Blanco sobre blanco.


Por Juan Robles.




Cuando aprendí a entrar en la Naturaleza y a sentirme como parte integrante de la misma, fui dejando de lado arneses, cuerdas, clavijas y mosquetones. Será también cosa de la edad, pero ahora me importan menos las cumbres y la superación de dificultades. Ahora, es el ver, sentir y escuchar lo que más me llena y complace.

Subo a un pico por tener una vista y descubrir un paisaje, no por vencer una dificultad y anotar un objetivo. Nunca escalé con un desconocido y tampoco acepto en la montaña compañía que no tenga la sensibilidad necesaria para disfrutar con lo mismo que yo.

También en la Naturaleza, como en el río de Heráclito, todo fluye, todo cambia y nada permanece. El mismo bosque no es nunca el mismo, y el mismo paisaje es siempre diferente.
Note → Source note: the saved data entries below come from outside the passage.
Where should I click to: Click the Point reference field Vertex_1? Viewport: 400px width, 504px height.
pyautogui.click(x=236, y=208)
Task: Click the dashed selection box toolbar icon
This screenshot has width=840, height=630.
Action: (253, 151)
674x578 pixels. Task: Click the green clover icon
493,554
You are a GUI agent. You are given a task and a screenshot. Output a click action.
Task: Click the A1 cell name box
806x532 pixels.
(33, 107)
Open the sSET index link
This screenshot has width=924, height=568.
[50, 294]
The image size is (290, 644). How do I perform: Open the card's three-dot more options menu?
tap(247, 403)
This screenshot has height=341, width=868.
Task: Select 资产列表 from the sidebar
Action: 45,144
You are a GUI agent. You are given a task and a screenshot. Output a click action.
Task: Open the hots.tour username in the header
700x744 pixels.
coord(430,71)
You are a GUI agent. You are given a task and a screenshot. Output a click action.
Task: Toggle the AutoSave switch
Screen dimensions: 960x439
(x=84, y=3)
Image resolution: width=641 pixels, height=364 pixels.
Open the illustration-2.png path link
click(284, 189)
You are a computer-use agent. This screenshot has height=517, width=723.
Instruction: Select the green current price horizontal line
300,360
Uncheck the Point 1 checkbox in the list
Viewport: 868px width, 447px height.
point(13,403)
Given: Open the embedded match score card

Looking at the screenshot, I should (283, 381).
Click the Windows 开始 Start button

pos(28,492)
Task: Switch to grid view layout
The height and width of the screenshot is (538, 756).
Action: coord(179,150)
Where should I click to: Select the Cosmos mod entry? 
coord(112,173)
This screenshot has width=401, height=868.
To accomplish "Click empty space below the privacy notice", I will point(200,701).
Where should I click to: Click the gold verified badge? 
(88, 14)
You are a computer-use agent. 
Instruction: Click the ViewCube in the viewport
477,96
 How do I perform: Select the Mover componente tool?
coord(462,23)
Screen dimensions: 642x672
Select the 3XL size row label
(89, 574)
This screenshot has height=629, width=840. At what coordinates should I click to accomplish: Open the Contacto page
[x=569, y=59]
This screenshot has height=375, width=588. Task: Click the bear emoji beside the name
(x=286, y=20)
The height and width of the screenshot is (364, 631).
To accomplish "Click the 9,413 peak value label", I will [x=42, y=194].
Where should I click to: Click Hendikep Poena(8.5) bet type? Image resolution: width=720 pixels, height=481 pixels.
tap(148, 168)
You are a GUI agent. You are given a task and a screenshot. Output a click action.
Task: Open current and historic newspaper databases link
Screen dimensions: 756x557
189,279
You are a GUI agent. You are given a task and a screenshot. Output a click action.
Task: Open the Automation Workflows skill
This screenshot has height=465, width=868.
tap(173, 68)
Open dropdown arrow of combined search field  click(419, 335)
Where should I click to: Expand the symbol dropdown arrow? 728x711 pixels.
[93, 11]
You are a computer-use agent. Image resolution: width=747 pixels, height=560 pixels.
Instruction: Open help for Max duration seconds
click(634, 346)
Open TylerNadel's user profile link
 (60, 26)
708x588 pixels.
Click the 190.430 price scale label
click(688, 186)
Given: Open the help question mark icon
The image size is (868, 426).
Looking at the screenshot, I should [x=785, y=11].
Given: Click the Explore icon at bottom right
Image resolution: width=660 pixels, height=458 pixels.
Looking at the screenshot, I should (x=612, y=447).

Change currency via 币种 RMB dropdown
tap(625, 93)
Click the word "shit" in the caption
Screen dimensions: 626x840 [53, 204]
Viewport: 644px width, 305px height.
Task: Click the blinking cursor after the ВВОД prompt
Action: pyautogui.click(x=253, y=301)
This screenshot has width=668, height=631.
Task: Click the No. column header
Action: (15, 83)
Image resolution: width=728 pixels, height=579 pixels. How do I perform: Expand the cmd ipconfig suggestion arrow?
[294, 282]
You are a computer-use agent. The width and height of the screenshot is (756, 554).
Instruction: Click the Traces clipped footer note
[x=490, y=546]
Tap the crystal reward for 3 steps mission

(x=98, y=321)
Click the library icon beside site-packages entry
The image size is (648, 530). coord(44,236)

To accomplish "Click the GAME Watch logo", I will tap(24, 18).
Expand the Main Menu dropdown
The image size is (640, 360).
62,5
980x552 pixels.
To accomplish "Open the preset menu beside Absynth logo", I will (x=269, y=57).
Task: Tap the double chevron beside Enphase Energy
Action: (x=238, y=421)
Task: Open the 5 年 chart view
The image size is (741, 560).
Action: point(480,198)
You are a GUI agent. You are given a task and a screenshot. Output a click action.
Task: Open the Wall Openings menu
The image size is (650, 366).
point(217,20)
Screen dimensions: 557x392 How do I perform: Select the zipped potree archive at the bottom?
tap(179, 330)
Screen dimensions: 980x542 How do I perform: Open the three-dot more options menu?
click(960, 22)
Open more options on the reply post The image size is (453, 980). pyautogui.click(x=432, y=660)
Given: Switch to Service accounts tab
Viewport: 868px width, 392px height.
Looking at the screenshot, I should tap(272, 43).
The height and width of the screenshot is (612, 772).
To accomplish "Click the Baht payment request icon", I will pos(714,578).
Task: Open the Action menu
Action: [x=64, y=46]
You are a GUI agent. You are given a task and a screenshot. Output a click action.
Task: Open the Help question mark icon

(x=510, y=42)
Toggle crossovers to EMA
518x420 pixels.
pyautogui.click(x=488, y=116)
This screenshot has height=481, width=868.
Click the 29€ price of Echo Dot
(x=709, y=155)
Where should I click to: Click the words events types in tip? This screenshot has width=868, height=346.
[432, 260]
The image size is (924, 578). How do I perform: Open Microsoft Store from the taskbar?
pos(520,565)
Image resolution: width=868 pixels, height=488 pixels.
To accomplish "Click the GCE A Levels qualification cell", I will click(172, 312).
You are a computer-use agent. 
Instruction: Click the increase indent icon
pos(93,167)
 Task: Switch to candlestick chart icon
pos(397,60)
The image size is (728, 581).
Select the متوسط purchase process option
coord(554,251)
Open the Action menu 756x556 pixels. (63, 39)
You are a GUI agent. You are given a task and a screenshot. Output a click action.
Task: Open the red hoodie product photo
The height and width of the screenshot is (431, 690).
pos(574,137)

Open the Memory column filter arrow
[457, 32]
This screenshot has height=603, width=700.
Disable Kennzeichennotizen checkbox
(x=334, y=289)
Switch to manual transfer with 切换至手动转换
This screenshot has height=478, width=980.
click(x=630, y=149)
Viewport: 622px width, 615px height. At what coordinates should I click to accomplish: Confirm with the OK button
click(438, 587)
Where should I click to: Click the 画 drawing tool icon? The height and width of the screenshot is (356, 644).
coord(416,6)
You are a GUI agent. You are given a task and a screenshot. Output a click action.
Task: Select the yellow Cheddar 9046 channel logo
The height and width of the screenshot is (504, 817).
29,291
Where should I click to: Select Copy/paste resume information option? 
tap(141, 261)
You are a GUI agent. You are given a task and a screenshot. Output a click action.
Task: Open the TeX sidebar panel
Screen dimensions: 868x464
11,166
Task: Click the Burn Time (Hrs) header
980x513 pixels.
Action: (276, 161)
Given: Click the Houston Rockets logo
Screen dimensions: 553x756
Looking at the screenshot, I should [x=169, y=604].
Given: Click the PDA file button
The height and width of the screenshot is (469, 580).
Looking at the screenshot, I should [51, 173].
Sentado en una peña, en uno de esos enormes bloques erráticos, desgajados de la montaña, que se asoman al valle como un primitivo belvedere, contemplé el bosque de hayas. Pardo y sin hojas, sería el mismo bosque invernal de meses atrás, sino fuera porque a las alargadas manchas blancas de los neveros les vinieron a hacer competencia los esparcidos algodones de los cerezos en flor: diecisiete pude contar. Son los cerezos silvestres del bosque relicto.

Al día siguiente, me acerqué al mismo lugar: un nuevo paisaje blanco se extendía a mis pies con el bosque y el valle cubiertos nieve. Todo ese día estuvo trapeando y neviscando. Luego, fui caminando por la nieve, no sin dificultades, a uno de aquellos cerezos que había visto cuajados de flores. Y porque la Naturaleza es, al mismo tiempo, lucha y paz, allí me quedé contemplando el manto blanco que doblegaba las ramas de las que colgaban los copos también blancos de las flores.

No sé si habrá este año más o menos cerezas silvestres. Los árboles, los cerezos, no protestan, resisten. Y en esa resistencia entre la débil y efímera flor de los cerezos en flor y la nieve, vi el resumen de la vida, tal como Herodoto lo recogió de los persas: nacieron, lucharon y murieron.